With the highest opening weekend for a movie directed by a woman, Patty Jenkinshas smashed the apparent glass ceiling for a female making an action-packed comic book movie.

The Hollywood Reporter called it "the most expensive film ever shot by a person with two XX chromosomes" with its $US150 million budget surpassing Kathryn Bigelow's $US100 million K-19: The Widowmaker.

What's less well known is how Jenkins' career has unfolded in unconventional fashion since she broke through as writer-director of the intense 2003 drama Monster, which starred Charlize Theron as serial killer Aileen Wuornos. After a follow-up movie fell apart when she became pregnant, Jenkins has spent most of the past decade directing television so she could spend more time with her son.

So that's a couple more breakthroughs – stepping up from an $US8 million independent movie to a $US150 million studio hit and becoming a top-flight Hollywood director while balancing motherhood.

From a storytelling perspective, screenwriter Allan Heinberg and Jenkins made a batch of smart creative decisions that have paid off.

As they had to, they kept the iconic elements of the comic book character – an Amazonian princess with bullet-deflecting bracelets and a golden lasso. But they made Diana Prince not just fierce but also conflicted, tender, emotional, curious, compassionate and impulsive.
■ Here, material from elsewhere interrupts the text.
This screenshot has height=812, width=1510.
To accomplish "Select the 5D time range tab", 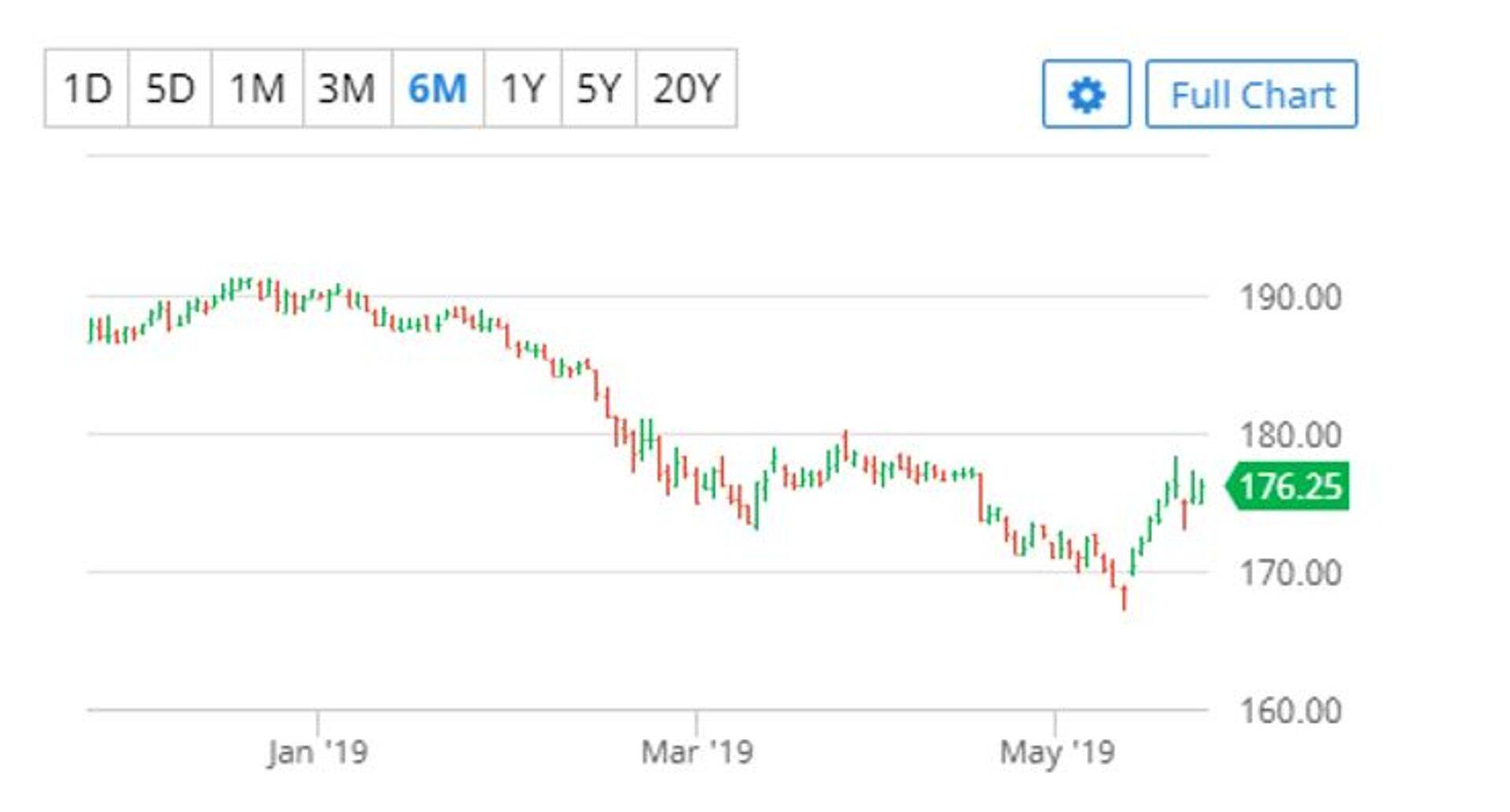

In other words, human.

While the movie is long at 141 minutes, there are variations of pace and tone and quiet moments that make it feel considerably shorter than the 151 minutes of Batman v Superman.

Amid the action, Wonder Woman has heart, too. The romance with Chris Pine's spy Steve Trevor is coy but warmhearted enough to work. And Jenkins nails a couple of genuinely emotional moments, including that stirring charge into battle.
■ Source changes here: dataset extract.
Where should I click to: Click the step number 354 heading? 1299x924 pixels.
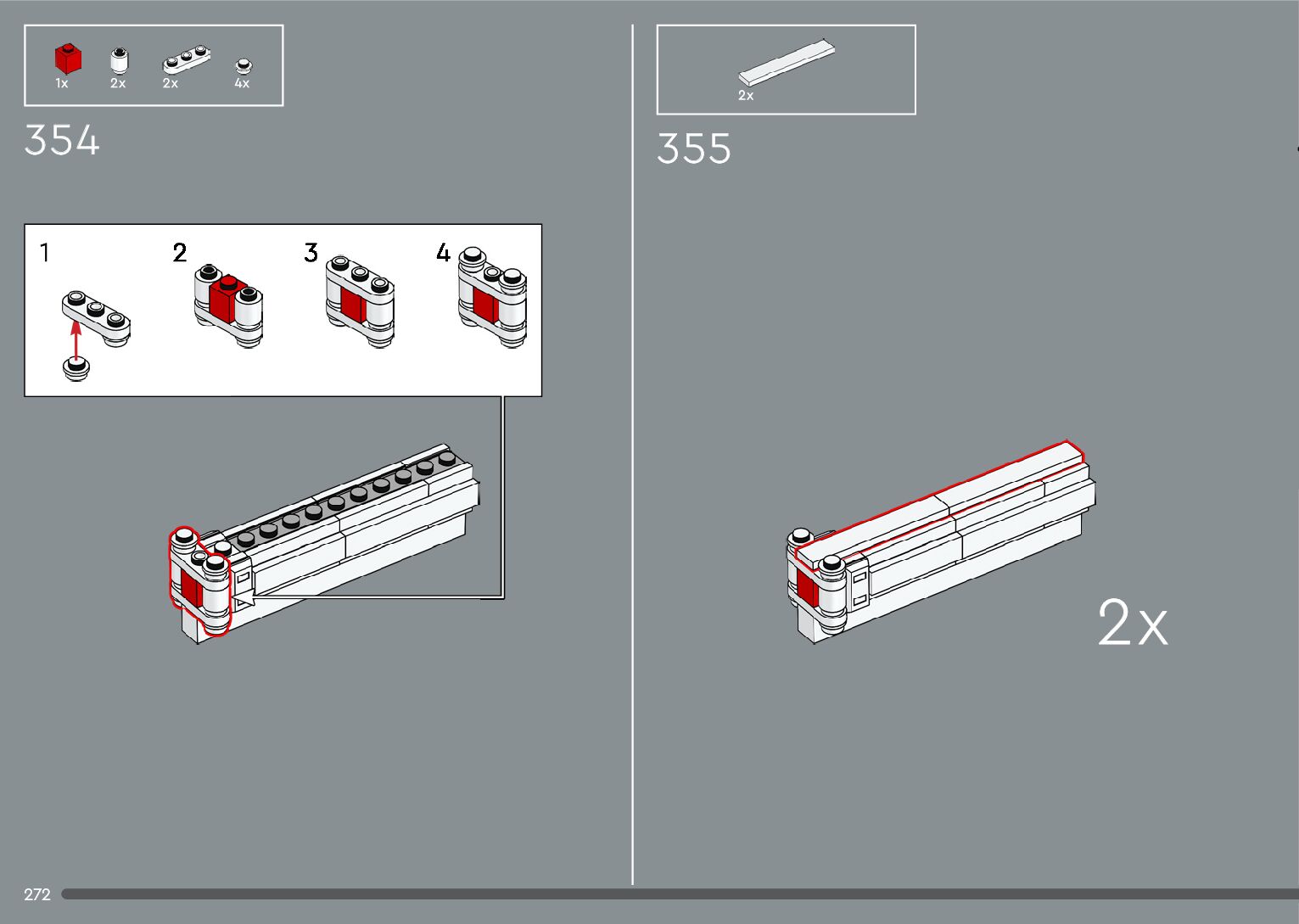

You could quibble over a few plot absurdities – the short sail from the island of Themyscira to London, for example, or the apparent ability for Trevor to pass for a German officer by adopting an accent.

But to their eternal credit, the filmmakers have avoided the curse of the superhero movie – an uninvolving climatic battle between two CGI characters. Despite being fought by gods and heavy on digital effects, this showdown had a human dimension.

We'll never know what George Miller would have done with Wonder Wonder, played by Megan Gale, in his planned Justice League movie that fell over in 2008. But this version deserves all the success it's getting.